Pixel coordinate grounding data:
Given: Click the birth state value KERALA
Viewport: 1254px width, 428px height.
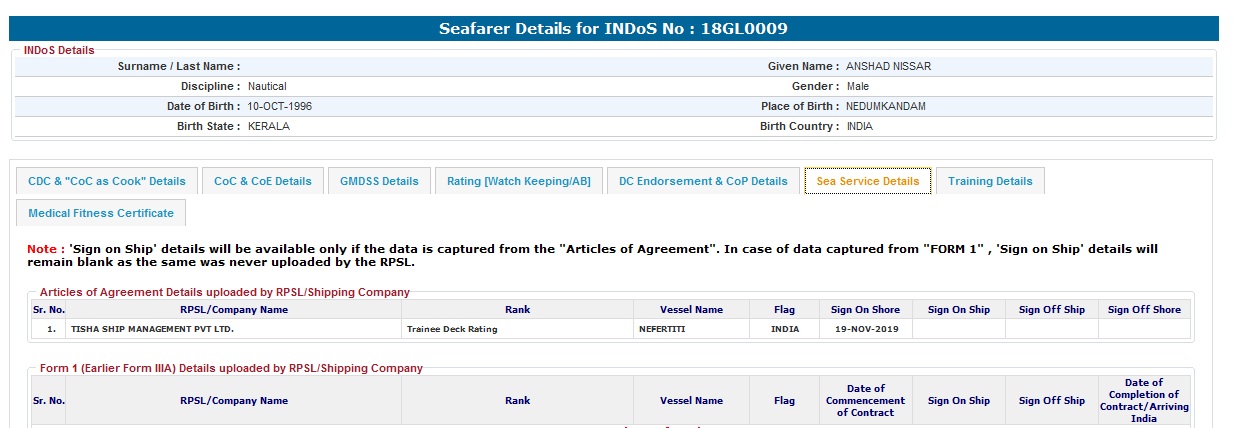Looking at the screenshot, I should click(269, 126).
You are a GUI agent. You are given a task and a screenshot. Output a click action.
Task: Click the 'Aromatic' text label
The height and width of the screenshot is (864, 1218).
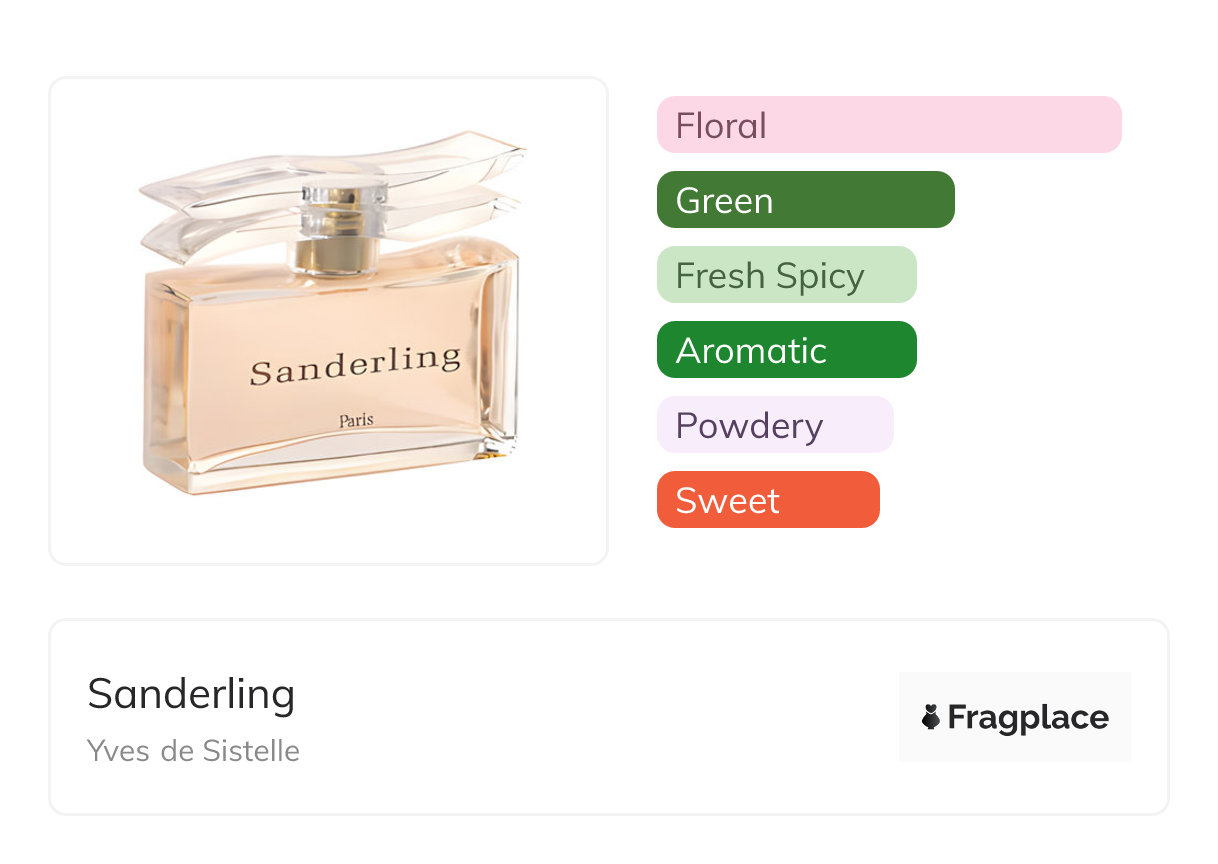click(x=751, y=351)
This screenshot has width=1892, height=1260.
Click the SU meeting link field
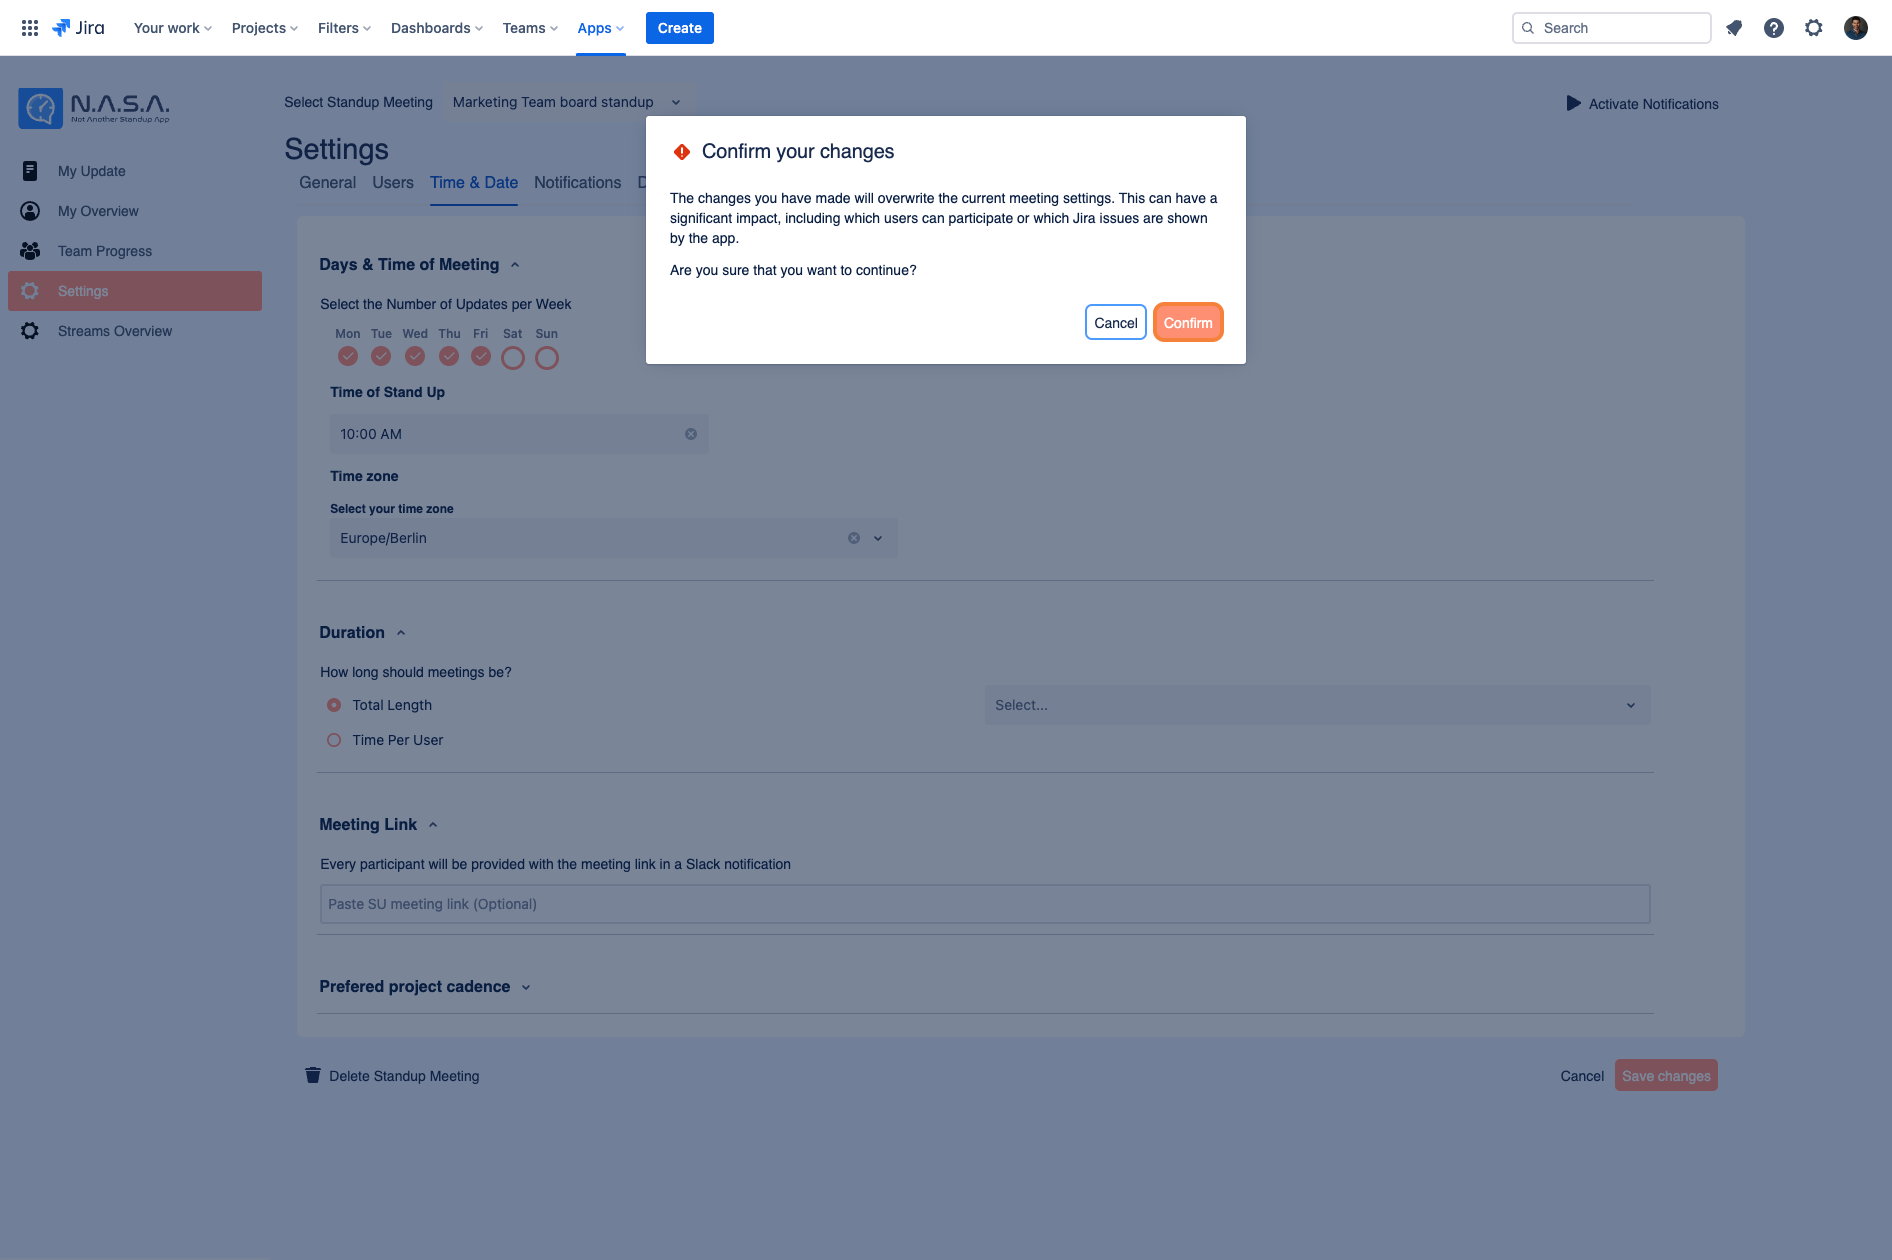coord(985,904)
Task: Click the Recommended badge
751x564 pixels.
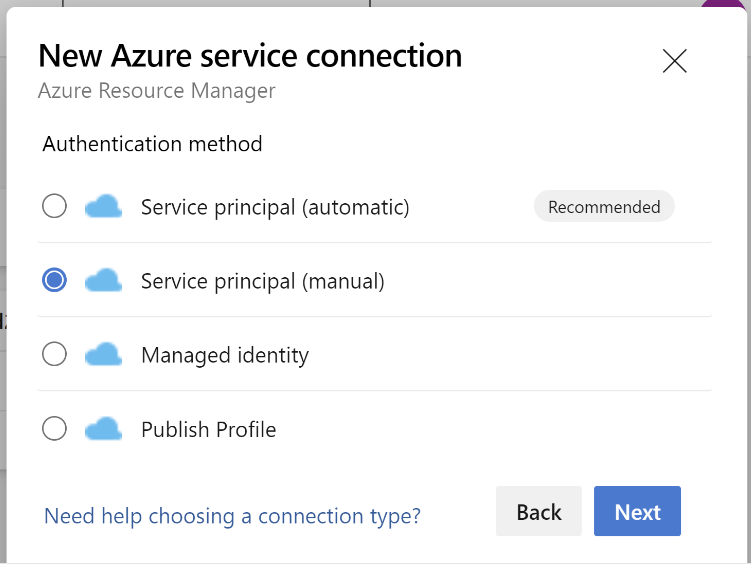Action: pos(604,206)
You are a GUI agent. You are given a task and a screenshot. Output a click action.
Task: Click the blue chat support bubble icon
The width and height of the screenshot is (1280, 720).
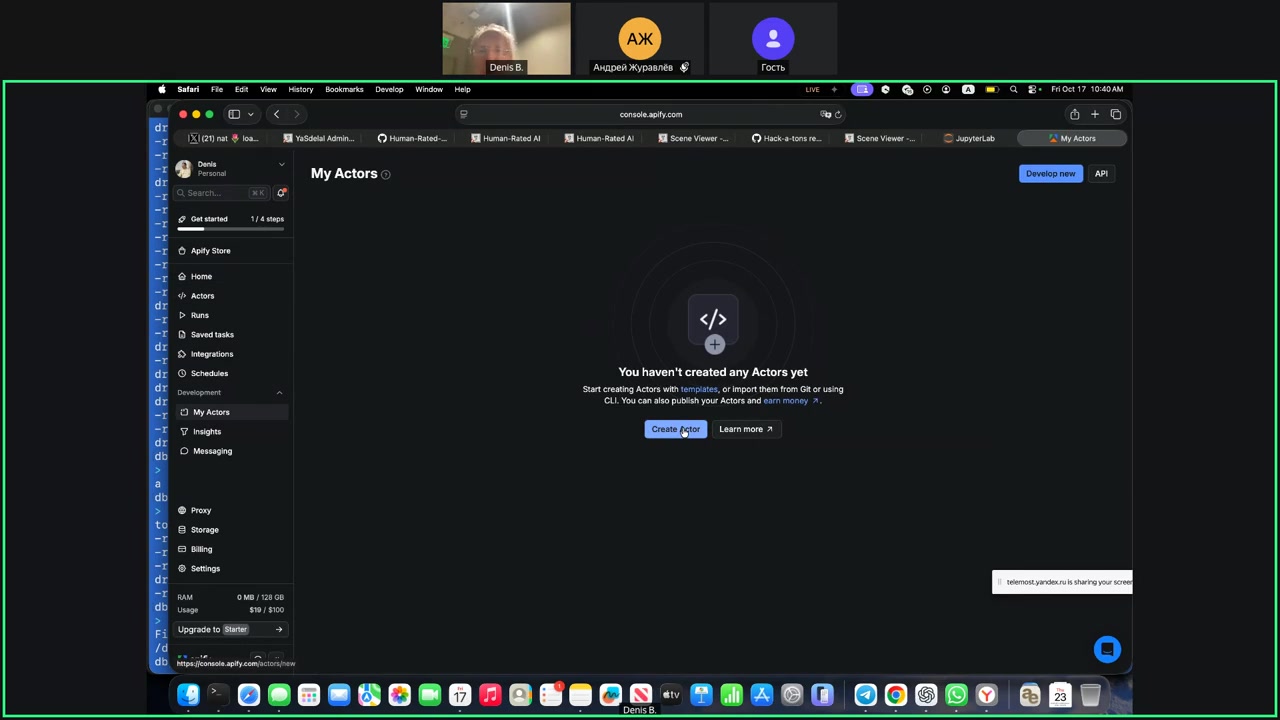1107,649
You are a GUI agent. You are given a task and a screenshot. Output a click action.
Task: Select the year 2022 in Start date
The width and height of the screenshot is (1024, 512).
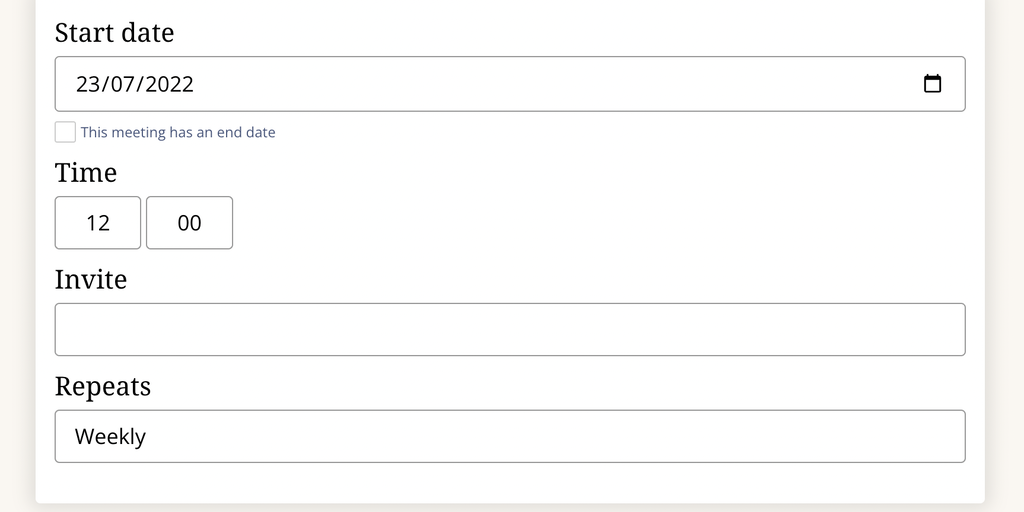pos(169,84)
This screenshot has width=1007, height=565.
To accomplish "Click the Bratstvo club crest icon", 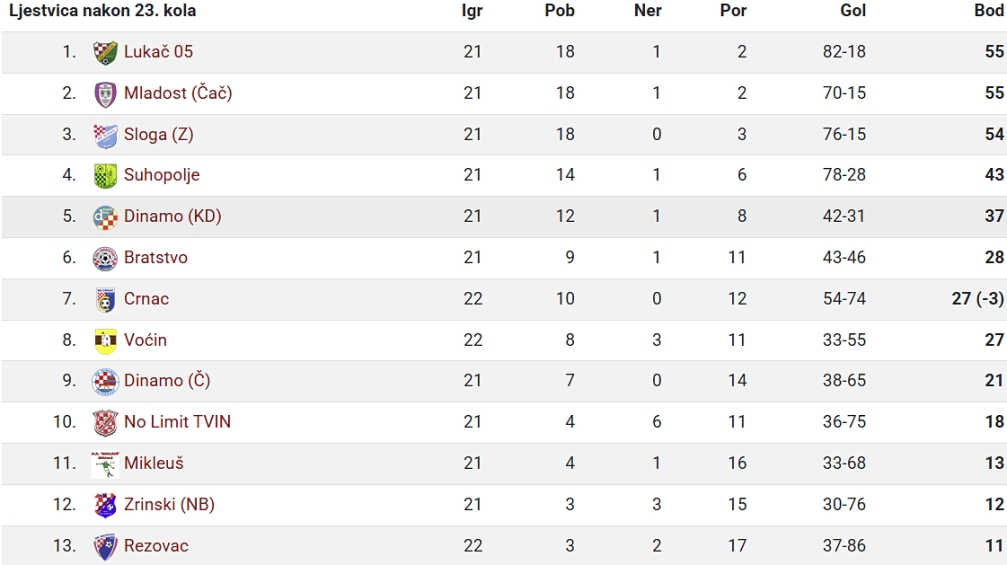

Work item
Write out the records in full and exactly, omitting the pictures they hold.

Your solution
Given: Click the birth state value KERALA
Viewport: 1254px width, 428px height.
Looking at the screenshot, I should click(269, 126).
You are a GUI agent. You are given a task and a screenshot. Output a click action.
Task: Click the 'Aromatic' text label
The height and width of the screenshot is (864, 1218).
click(x=751, y=351)
This screenshot has width=1892, height=1260.
Click the SU meeting link field
coord(985,904)
Task: Click the Recommended badge
751x564 pixels.
Action: pos(604,206)
You are a GUI agent. You are given a task and a screenshot. Output a click action.
Task: Click the blue chat support bubble icon
The width and height of the screenshot is (1280, 720).
1107,649
You are a GUI agent. You are given a task and a screenshot. Output a click action.
Task: Select the year 2022 in Start date
The width and height of the screenshot is (1024, 512).
pos(169,84)
This screenshot has width=1007, height=565.
To accomplish "Click the Bratstvo club crest icon", 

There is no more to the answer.